→ EXERCISE TASK:
Return each line of the data below as one string in a JSON list, leaving out blank lines.

→ INPUT RECORDS:

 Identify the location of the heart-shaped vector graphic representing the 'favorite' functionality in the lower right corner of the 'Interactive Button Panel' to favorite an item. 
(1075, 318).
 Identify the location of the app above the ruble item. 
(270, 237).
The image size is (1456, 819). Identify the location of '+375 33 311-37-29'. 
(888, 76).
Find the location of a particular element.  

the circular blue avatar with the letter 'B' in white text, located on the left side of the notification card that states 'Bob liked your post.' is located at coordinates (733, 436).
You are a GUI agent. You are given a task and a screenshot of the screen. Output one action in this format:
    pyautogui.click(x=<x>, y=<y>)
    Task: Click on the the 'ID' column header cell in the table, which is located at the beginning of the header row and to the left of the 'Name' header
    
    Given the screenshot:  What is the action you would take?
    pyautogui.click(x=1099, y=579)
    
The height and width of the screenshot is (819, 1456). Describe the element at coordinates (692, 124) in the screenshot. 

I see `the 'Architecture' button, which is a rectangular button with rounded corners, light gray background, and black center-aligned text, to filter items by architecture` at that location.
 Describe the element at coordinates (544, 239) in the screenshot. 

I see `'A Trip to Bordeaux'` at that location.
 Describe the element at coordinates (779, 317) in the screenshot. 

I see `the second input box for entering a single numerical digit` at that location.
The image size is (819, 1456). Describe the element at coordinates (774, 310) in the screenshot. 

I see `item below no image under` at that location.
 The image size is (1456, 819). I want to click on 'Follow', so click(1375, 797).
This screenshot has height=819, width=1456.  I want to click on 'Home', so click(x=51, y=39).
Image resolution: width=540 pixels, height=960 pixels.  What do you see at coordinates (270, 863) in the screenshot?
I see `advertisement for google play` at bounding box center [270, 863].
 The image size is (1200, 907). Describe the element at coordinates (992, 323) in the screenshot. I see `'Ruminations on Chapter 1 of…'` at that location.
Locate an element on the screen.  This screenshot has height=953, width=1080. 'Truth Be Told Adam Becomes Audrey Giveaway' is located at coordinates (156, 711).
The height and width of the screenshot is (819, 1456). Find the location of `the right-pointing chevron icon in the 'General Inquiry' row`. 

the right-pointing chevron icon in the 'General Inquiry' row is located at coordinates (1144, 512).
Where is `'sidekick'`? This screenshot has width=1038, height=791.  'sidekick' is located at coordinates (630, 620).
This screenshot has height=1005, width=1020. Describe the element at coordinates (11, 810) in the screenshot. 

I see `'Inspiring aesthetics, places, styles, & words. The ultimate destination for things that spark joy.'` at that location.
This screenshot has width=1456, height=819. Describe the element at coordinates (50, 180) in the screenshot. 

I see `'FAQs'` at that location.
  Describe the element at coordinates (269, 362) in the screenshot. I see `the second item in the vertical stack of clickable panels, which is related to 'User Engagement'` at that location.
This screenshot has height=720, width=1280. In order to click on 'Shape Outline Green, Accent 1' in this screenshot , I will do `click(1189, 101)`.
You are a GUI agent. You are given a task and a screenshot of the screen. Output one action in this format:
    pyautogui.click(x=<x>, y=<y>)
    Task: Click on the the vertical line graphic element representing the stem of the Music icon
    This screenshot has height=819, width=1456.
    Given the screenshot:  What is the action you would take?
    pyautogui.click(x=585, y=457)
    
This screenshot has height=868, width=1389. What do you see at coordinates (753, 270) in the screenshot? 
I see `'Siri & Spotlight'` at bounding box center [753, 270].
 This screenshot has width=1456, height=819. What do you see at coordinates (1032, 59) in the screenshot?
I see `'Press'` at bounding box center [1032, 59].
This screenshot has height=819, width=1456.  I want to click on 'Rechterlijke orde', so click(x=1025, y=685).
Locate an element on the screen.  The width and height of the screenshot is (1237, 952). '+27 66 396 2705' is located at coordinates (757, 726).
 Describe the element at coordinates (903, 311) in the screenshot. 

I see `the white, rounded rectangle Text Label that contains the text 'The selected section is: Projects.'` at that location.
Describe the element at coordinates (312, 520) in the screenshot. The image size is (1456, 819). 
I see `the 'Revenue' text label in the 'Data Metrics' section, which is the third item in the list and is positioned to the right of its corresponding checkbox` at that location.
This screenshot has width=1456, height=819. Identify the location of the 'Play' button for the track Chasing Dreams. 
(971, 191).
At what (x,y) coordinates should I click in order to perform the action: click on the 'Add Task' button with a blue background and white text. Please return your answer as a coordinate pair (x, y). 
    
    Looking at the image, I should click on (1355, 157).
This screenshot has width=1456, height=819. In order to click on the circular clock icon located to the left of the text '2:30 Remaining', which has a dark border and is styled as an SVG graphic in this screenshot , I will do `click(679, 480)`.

→ SOLUTION TO THE EXERCISE:
[
  " Identify the location of the heart-shaped vector graphic representing the 'favorite' functionality in the lower right corner of the 'Interactive Button Panel' to favorite an item. ",
  "(1075, 318).",
  " Identify the location of the app above the ruble item. ",
  "(270, 237).",
  "The image size is (1456, 819). Identify the location of '+375 33 311-37-29'. ",
  "(888, 76).",
  "Find the location of a particular element.  ",
  "the circular blue avatar with the letter 'B' in white text, located on the left side of the notification card that states 'Bob liked your post.' is located at coordinates (733, 436).",
  "You are a GUI agent. You are given a task and a screenshot of the screen. Output one action in this format:",
  "    pyautogui.click(x=<x>, y=<y>)",
  "    Task: Click on the the 'ID' column header cell in the table, which is located at the beginning of the header row and to the left of the 'Name' header",
  "    Given the screenshot:  What is the action you would take?",
  "    pyautogui.click(x=1099, y=579)",
  "The height and width of the screenshot is (819, 1456). Describe the element at coordinates (692, 124) in the screenshot. ",
  "I see `the 'Architecture' button, which is a rectangular button with rounded corners, light gray background, and black center-aligned text, to filter items by architecture` at that location.",
  " Describe the element at coordinates (544, 239) in the screenshot. ",
  "I see `'A Trip to Bordeaux'` at that location.",
  " Describe the element at coordinates (779, 317) in the screenshot. ",
  "I see `the second input box for entering a single numerical digit` at that location.",
  "The image size is (819, 1456). Describe the element at coordinates (774, 310) in the screenshot. ",
  "I see `item below no image under` at that location.",
  " The image size is (1456, 819). I want to click on 'Follow', so click(1375, 797).",
  "This screenshot has height=819, width=1456.  I want to click on 'Home', so click(x=51, y=39).",
  "Image resolution: width=540 pixels, height=960 pixels.  What do you see at coordinates (270, 863) in the screenshot?",
  "I see `advertisement for google play` at bounding box center [270, 863].",
  " The image size is (1200, 907). Describe the element at coordinates (992, 323) in the screenshot. I see `'Ruminations on Chapter 1 of…'` at that location.",
  "Locate an element on the screen.  This screenshot has height=953, width=1080. 'Truth Be Told Adam Becomes Audrey Giveaway' is located at coordinates (156, 711).",
  "The height and width of the screenshot is (819, 1456). Find the location of `the right-pointing chevron icon in the 'General Inquiry' row`. ",
  "the right-pointing chevron icon in the 'General Inquiry' row is located at coordinates (1144, 512).",
  "Where is `'sidekick'`? This screenshot has width=1038, height=791.  'sidekick' is located at coordinates (630, 620).",
  "This screenshot has height=1005, width=1020. Describe the element at coordinates (11, 810) in the screenshot. ",
  "I see `'Inspiring aesthetics, places, styles, & words. The ultimate destination for things that spark joy.'` at that location.",
  "This screenshot has width=1456, height=819. Describe the element at coordinates (50, 180) in the screenshot. ",
  "I see `'FAQs'` at that location.",
  "  Describe the element at coordinates (269, 362) in the screenshot. I see `the second item in the vertical stack of clickable panels, which is related to 'User Engagement'` at that location.",
  "This screenshot has height=720, width=1280. In order to click on 'Shape Outline Green, Accent 1' in this screenshot , I will do `click(1189, 101)`.",
  "You are a GUI agent. You are given a task and a screenshot of the screen. Output one action in this format:",
  "    pyautogui.click(x=<x>, y=<y>)",
  "    Task: Click on the the vertical line graphic element representing the stem of the Music icon",
  "    This screenshot has height=819, width=1456.",
  "    Given the screenshot:  What is the action you would take?",
  "    pyautogui.click(x=585, y=457)",
  "This screenshot has height=868, width=1389. What do you see at coordinates (753, 270) in the screenshot? ",
  "I see `'Siri & Spotlight'` at bounding box center [753, 270].",
  " This screenshot has width=1456, height=819. What do you see at coordinates (1032, 59) in the screenshot?",
  "I see `'Press'` at bounding box center [1032, 59].",
  "This screenshot has height=819, width=1456.  I want to click on 'Rechterlijke orde', so click(x=1025, y=685).",
  "Locate an element on the screen.  The width and height of the screenshot is (1237, 952). '+27 66 396 2705' is located at coordinates (757, 726).",
  " Describe the element at coordinates (903, 311) in the screenshot. ",
  "I see `the white, rounded rectangle Text Label that contains the text 'The selected section is: Projects.'` at that location.",
  "Describe the element at coordinates (312, 520) in the screenshot. The image size is (1456, 819). ",
  "I see `the 'Revenue' text label in the 'Data Metrics' section, which is the third item in the list and is positioned to the right of its corresponding checkbox` at that location.",
  "This screenshot has width=1456, height=819. Identify the location of the 'Play' button for the track Chasing Dreams. ",
  "(971, 191).",
  "At what (x,y) coordinates should I click in order to perform the action: click on the 'Add Task' button with a blue background and white text. Please return your answer as a coordinate pair (x, y). ",
  "    Looking at the image, I should click on (1355, 157).",
  "This screenshot has width=1456, height=819. In order to click on the circular clock icon located to the left of the text '2:30 Remaining', which has a dark border and is styled as an SVG graphic in this screenshot , I will do `click(679, 480)`."
]